Text:

+===+

HP has announced it has delivered an HP AppSystem
for the SAP HANA® database and related services to T-Mobile USA, Inc., helping
the wireless provider shorten the time required to analyze information from
more than one week to less than a day.
T-Mobile, the U.S. wireless operation of Deutsche
Telekom AG, provides more than 33 million mobile customers with customized
wireless plans, depending on smartphone and data needs. It conducts highly
targeted customer communications about mobile phone services and offers, but
its previous analytics solution was too complex and could not track customer
offers in a timely way.
The solution -- built on HP Converged Infrastructure
in collaboration with SAP AG and deployed in just two weeks -- enhances
T-Mobile's ability to deliver targeted marketing campaigns to customers by
transforming the way it delivers, manages and measures its wireless plan
offers.

+===+

Source excerpt:
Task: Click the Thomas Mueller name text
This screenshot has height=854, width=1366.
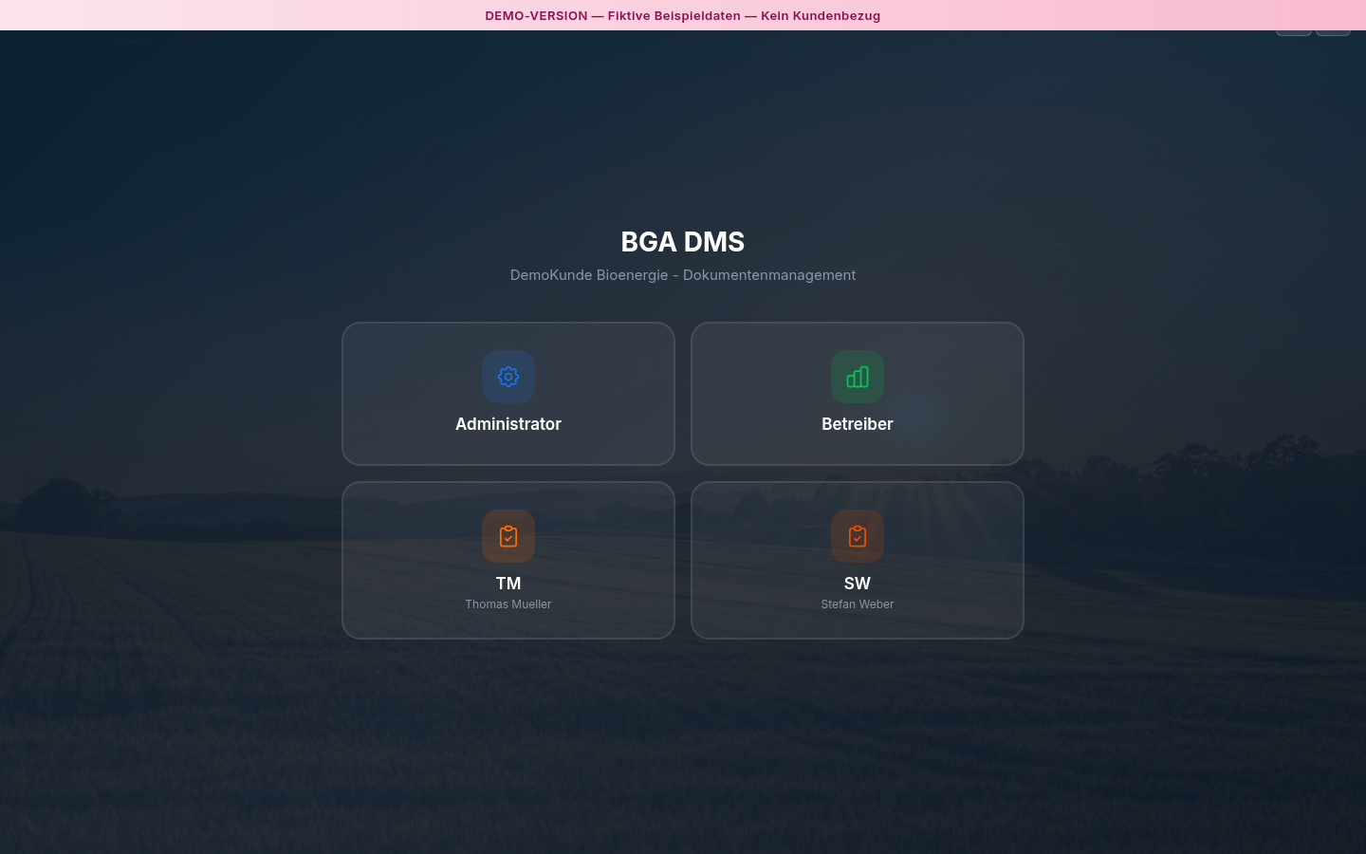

+===+

Tasks and exercises:
1 – Reproduce verbatim the stretch of the HP and T-Mobile announcement from "HP has announced" through "a timely way.".
2 – Translate this sentence from the HP and T-Mobile announcement into Spanish: "It conducts highly targeted customer communications about mobile phone services and offers, but its previous analytics solution was too complex and could not track customer offers in a timely way."
3 – Write the next part of the announcement about HP's SAP HANA system for T-Mobile, starting after its final sentence.

Solved problems:
1 –
HP has announced it has delivered an HP AppSystem
for the SAP HANA® database and related services to T-Mobile USA, Inc., helping
the wireless provider shorten the time required to analyze information from
more than one week to less than a day.
T-Mobile, the U.S. wireless operation of Deutsche
Telekom AG, provides more than 33 million mobile customers with customized
wireless plans, depending on smartphone and data needs. It conducts highly
targeted customer communications about mobile phone services and offers, but
its previous analytics solution was too complex and could not track customer
offers in a timely way.

2 – Lleva a cabo comunicaciones muy segmentadas con los clientes sobre servicios y ofertas de telefonía móvil, pero su anterior solución de análisis era demasiado compleja y no podía rastrear a tiempo las ofertas a los clientes.

3 –
HP AppSystems for SAP HANA is a portfolio of
solutions that are preconfigured with HP Services to address the varying needs
of customer-database environments. The portfolio includes HP ProLiant servers,
HP Storage and HP Networking. Together, HP and SAP offer customers high
availability and storage capacity for mission-critical workloads running SAP
application software.
"T-Mobile wanted to accelerate the timing and
precision of our marketing campaigns to increase customer and shareholder
value," said Erez Yarkoni, chief information officer, T-Mobile US, Inc.
"We selected SAP HANA running on HP Converged Infrastructure to achieve
this result."
To assist T-Mobile in the implementation and
configuration of an HP AppSystem for SAP HANA, HP provided services to
preintegrate the hardware and software, on-site startup for quick integration
into T-Mobile's environment, and support services.
"T-Mobile needed faster and better customer
insight from its varied data systems," said Paul Miller, vice president,
Converged Systems, HP. "HP and SAP quickly delivered a turnkey solution
that provides simplicity, performance and faster time to value."
"SAP, in cooperation with HP, worked to support
the creation and delivery of a unique and differentiated customer-tracking
solution for T-Mobile," said Steve Lucas, executive vice president and
general manager, Global Database and Technology, SAP. "With SAP HANA,
T-Mobile can more effectively track its marketing campaigns' success."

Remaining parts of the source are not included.